Obviously Čapek is known as a novelist, a playwright and a journalist, but your book focuses on him as a travel writer. How much travel writing did he do?
“Actually, he did quite a lot of travel writing.
“As I stated in my book, his main opus – which as you mentioned is fiction and plays and everything which is known internationally – was done mainly from 1914 to 1938 and his travel writing also stretches throughout that period.
“He brought his travel narrative to Italy. He was in England and Scotland and, interestingly enough, he talks about England and Scotland separately.“Then there are travel books from Spain and Holland and he also went to Scandinavian countries.
“But if you look at his opus more closely, then you will find that there are also many travel elements in his main novels and plays.
“So the travel writing is basically, I think, all across his opus.”
Was his travel writing mainly coming out as books? Or as articles in Czech newspapers or magazines?
“He first started publishing his travel pieces in Czech newspapers, because he worked for Lidové noviny.
“Then later on he published these as travel books.
“For instance, when he travelled to England and to Scotland he travelled at the invitation of PEN.
“And he published articles and then later on these were published as a separate book.”
What sense do the books give us as to what kind of a traveller he was? Because I know he was in poor health for a lot of his life.
“I think Čapek reflected a lot on Czechoslovakia from being abroad.”
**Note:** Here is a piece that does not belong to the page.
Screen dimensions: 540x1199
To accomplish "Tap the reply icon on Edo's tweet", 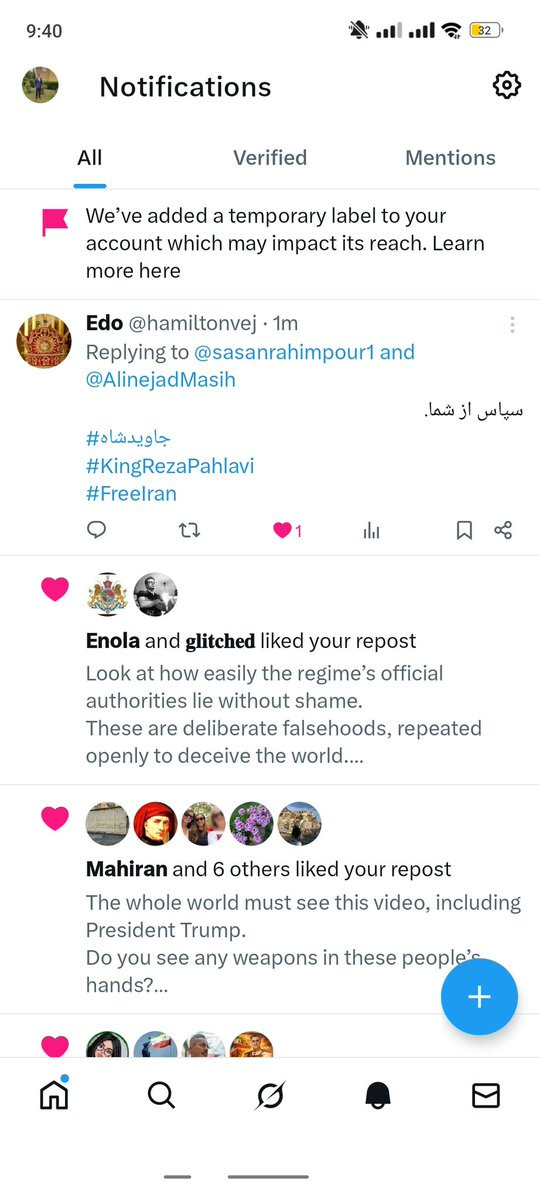I will (x=96, y=530).

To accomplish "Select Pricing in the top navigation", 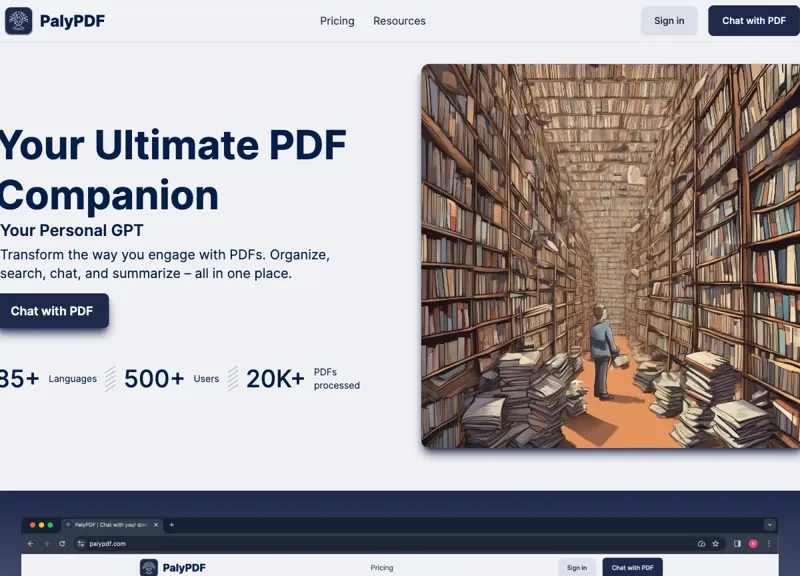I will pyautogui.click(x=337, y=21).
“He was. I actually read some correspondence between him and Olga Scheinpflugová, his wife.
“When he went to Italy he wrote a lot to her about his Italian experience and he actually mentions that he went to Italy to work on his other books.
“He was quite… I don’t want to say depressed, but mentally he was really unwell and going to Italy was something that gave him another perspective.
“I can’t really comment on how difficult it was for him physically, but I think for him going abroad was also really to gain some perspective on life and also on the conditions in his own country.
“So I think he reflected a lot on Czechoslovakia also from being abroad.”
What was his aim with his travel writing? Was he kind of didactic, trying to teach the readers something, or was he entertaining them?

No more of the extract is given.